Your reply should be made up of every line in the records below that holds the string "chevron".

(DATA IN THIS EXERCISE begins)

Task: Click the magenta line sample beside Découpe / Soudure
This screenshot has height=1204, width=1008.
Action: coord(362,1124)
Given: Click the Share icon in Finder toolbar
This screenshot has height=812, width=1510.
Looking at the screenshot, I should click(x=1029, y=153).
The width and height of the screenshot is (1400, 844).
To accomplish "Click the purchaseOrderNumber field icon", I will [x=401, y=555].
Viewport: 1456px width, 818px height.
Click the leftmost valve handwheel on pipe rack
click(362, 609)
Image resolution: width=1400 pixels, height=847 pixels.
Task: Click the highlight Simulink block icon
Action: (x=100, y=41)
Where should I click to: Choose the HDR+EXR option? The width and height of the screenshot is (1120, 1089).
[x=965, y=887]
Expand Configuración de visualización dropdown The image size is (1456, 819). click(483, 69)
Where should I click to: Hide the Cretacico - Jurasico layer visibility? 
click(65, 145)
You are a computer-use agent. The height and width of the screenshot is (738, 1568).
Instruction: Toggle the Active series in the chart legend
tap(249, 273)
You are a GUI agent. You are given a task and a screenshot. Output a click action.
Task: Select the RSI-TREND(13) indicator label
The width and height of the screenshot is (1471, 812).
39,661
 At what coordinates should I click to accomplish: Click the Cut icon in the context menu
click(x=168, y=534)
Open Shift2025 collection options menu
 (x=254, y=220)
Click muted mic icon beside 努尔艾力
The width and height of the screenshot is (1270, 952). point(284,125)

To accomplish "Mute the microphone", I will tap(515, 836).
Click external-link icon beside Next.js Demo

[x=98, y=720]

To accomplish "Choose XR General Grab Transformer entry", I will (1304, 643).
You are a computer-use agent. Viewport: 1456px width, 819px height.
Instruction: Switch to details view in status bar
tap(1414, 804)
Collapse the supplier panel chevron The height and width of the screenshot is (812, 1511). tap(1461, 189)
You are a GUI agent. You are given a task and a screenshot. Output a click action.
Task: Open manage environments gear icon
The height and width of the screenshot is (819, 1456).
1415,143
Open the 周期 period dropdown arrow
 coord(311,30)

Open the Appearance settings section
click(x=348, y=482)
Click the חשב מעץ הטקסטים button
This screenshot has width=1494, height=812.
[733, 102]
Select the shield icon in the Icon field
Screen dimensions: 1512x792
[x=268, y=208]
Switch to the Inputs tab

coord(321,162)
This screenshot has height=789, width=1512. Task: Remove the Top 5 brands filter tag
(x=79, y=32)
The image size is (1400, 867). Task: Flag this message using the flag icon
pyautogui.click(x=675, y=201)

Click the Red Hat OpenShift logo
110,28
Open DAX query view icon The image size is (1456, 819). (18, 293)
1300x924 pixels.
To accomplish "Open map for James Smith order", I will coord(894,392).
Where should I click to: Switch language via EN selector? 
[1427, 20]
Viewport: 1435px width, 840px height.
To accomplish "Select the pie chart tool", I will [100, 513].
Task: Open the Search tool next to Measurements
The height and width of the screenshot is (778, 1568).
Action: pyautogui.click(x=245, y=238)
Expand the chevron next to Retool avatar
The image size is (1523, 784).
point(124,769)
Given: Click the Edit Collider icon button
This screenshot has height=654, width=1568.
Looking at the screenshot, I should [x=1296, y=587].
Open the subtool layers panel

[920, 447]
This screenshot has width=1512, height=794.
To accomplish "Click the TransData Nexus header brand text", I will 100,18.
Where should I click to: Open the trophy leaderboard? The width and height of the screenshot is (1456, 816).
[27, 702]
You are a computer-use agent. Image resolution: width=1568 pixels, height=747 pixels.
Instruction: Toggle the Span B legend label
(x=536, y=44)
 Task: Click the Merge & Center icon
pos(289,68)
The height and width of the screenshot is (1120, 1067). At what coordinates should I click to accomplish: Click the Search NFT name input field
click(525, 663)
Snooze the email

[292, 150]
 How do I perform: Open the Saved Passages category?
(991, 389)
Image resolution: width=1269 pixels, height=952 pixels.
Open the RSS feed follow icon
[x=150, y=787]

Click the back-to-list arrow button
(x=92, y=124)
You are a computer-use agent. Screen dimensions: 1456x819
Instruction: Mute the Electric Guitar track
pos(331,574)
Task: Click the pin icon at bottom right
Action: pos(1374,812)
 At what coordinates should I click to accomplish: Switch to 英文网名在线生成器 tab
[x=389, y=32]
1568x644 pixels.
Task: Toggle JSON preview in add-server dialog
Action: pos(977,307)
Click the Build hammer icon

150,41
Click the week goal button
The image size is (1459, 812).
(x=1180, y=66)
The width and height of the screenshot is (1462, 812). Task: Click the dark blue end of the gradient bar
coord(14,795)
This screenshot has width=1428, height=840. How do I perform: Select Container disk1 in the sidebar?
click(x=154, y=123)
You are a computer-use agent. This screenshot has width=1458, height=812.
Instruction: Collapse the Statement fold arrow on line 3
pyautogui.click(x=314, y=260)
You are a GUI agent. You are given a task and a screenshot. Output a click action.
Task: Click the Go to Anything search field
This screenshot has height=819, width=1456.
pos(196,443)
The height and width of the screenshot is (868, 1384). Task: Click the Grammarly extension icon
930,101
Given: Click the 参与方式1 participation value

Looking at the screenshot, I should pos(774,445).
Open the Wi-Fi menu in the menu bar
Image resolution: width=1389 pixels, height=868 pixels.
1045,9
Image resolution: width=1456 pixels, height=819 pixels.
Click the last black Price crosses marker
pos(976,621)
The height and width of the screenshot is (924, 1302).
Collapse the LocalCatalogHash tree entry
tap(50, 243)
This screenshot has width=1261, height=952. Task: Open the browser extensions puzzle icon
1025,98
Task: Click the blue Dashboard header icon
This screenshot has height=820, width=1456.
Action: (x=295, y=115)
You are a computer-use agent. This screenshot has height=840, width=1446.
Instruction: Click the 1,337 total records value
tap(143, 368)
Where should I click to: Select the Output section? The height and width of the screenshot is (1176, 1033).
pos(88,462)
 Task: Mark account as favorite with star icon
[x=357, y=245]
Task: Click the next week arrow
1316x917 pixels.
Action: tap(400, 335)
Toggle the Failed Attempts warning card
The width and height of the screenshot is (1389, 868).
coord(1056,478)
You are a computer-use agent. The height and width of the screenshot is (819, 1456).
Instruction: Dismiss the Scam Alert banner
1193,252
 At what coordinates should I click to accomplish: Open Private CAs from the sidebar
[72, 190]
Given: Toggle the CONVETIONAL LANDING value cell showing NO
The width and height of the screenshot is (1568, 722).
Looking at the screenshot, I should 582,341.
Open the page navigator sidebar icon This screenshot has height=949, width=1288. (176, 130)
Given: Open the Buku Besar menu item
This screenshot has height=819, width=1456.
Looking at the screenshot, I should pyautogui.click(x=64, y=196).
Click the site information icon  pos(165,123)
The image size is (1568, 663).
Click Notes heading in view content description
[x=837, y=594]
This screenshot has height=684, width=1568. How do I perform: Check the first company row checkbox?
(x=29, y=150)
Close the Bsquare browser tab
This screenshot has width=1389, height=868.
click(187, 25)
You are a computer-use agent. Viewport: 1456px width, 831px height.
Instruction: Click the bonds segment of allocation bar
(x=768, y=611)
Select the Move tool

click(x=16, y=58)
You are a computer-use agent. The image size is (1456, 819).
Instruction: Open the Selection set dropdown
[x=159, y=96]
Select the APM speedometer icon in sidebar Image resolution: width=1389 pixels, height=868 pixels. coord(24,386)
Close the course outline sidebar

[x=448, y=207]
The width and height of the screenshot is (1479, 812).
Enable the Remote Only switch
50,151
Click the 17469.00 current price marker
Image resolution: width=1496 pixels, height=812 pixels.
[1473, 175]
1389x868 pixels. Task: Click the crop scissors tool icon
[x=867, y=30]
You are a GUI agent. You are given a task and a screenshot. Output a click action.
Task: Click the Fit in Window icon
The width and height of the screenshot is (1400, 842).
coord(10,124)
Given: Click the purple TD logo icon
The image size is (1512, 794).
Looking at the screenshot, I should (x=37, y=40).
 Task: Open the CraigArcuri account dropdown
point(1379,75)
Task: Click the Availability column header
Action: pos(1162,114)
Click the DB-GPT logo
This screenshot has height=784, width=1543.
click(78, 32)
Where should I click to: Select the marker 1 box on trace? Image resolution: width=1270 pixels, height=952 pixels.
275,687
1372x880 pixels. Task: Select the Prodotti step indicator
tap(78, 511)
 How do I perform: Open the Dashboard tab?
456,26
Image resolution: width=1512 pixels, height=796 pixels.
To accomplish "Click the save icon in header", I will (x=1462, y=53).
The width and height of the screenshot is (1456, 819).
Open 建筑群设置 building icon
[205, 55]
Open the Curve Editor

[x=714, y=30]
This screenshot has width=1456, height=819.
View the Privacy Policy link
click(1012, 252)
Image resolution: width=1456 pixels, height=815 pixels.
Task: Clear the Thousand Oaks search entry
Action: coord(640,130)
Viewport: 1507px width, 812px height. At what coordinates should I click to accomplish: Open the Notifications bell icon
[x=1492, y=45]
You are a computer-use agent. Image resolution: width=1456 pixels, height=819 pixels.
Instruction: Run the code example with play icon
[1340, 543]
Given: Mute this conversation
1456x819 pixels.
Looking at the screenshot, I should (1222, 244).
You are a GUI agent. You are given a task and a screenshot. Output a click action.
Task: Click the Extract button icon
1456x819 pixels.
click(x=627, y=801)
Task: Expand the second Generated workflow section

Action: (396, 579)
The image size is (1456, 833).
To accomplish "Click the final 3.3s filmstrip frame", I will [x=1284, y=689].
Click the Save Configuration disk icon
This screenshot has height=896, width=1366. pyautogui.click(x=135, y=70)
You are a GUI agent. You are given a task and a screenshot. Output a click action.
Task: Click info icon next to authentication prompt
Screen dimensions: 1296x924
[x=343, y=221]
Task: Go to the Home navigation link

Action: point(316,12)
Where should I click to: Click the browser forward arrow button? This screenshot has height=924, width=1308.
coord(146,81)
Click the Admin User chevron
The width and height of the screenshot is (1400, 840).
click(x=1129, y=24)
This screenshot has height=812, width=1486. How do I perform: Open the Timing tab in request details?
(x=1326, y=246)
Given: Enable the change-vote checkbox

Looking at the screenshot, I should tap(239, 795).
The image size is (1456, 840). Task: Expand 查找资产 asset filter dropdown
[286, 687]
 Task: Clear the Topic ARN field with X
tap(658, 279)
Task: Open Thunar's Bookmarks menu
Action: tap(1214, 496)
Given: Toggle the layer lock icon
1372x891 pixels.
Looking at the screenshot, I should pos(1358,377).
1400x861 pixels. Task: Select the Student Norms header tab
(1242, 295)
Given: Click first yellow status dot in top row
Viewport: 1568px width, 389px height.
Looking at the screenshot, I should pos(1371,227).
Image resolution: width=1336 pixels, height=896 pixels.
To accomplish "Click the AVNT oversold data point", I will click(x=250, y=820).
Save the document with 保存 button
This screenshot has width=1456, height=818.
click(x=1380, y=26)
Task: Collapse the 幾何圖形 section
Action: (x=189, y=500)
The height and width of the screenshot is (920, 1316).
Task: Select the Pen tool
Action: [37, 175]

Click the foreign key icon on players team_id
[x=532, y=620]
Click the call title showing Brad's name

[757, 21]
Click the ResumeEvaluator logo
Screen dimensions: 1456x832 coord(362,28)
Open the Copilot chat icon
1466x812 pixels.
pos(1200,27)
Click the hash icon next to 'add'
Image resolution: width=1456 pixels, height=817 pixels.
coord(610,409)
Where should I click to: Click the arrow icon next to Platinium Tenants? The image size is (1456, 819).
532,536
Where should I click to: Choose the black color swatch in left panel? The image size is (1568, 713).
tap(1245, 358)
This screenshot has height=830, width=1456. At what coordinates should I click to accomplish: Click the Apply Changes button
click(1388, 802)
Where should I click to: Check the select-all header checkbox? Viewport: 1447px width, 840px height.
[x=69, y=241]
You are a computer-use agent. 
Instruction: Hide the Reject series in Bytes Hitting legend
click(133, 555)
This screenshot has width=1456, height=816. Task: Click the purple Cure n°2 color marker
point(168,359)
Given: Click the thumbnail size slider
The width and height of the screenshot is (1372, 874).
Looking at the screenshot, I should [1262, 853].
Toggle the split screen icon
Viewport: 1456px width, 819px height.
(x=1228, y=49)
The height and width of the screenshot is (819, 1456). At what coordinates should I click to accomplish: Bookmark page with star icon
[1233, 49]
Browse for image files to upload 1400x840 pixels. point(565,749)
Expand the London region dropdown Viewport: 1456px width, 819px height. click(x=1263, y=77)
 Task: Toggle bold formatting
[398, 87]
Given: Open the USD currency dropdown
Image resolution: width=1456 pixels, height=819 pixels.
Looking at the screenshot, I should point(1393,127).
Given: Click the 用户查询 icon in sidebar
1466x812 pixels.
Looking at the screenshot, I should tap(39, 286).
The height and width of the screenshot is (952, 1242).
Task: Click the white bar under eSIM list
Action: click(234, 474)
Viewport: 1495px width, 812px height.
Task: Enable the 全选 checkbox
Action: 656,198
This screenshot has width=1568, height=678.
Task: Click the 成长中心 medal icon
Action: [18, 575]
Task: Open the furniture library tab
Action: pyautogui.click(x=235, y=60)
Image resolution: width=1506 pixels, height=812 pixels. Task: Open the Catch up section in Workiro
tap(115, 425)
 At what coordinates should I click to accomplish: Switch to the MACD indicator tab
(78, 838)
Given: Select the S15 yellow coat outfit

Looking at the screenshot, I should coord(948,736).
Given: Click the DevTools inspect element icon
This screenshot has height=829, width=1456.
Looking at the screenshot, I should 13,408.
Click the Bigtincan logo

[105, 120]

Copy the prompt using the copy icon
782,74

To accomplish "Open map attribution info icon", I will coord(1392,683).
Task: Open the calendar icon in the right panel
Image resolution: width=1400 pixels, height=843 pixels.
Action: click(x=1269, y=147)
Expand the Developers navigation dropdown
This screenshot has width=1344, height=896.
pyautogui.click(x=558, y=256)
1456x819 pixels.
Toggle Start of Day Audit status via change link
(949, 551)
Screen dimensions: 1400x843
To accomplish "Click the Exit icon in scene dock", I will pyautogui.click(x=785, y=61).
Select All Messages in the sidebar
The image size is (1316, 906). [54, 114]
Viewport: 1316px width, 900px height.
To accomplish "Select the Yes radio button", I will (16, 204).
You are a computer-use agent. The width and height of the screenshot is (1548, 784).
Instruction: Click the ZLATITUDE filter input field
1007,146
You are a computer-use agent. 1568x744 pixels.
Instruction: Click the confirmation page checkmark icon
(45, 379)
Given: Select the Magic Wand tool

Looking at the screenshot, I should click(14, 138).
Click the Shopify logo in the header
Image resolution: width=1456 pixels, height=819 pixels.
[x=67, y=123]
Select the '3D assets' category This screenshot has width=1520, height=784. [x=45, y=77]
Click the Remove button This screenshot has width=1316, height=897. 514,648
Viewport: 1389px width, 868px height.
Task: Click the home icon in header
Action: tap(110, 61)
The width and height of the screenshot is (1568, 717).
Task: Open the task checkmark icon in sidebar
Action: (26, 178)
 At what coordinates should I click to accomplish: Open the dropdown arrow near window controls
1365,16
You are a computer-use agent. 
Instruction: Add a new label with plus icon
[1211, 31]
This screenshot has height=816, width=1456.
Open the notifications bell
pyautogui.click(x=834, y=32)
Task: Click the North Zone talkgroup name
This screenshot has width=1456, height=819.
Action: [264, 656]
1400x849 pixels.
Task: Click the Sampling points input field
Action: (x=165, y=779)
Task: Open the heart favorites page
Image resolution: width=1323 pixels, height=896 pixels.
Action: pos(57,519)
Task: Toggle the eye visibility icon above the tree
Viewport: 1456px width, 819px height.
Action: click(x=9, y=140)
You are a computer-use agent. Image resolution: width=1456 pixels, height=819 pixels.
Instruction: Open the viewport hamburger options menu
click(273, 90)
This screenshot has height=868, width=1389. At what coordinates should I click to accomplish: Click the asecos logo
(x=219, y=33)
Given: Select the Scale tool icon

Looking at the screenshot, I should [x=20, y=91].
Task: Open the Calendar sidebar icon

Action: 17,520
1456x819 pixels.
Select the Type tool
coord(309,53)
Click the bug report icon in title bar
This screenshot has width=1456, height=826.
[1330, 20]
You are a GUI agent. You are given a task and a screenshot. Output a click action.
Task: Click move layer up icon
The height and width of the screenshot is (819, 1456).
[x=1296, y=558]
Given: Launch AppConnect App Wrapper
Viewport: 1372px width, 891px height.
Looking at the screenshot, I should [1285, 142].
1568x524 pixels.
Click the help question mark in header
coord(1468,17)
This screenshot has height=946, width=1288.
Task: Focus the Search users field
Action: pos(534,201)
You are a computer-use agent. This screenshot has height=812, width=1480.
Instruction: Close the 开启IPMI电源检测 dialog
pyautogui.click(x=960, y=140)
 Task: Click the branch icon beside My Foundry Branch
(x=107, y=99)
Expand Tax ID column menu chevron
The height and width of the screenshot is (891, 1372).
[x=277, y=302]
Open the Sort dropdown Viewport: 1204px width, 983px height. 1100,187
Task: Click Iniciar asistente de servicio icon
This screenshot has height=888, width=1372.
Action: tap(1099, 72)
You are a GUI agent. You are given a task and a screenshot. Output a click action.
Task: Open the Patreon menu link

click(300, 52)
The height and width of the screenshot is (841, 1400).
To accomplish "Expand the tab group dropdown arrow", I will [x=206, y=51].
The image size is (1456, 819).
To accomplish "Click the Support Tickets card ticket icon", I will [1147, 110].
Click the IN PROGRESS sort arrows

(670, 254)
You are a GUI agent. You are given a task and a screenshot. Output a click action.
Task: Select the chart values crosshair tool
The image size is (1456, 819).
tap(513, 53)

(DATA IN THIS EXERCISE ends)

### RESULT
Collapse the supplier panel chevron The height and width of the screenshot is (812, 1511). tap(1461, 189)
Expand the chevron next to Retool avatar
Click the Admin User chevron
Expand Tax ID column menu chevron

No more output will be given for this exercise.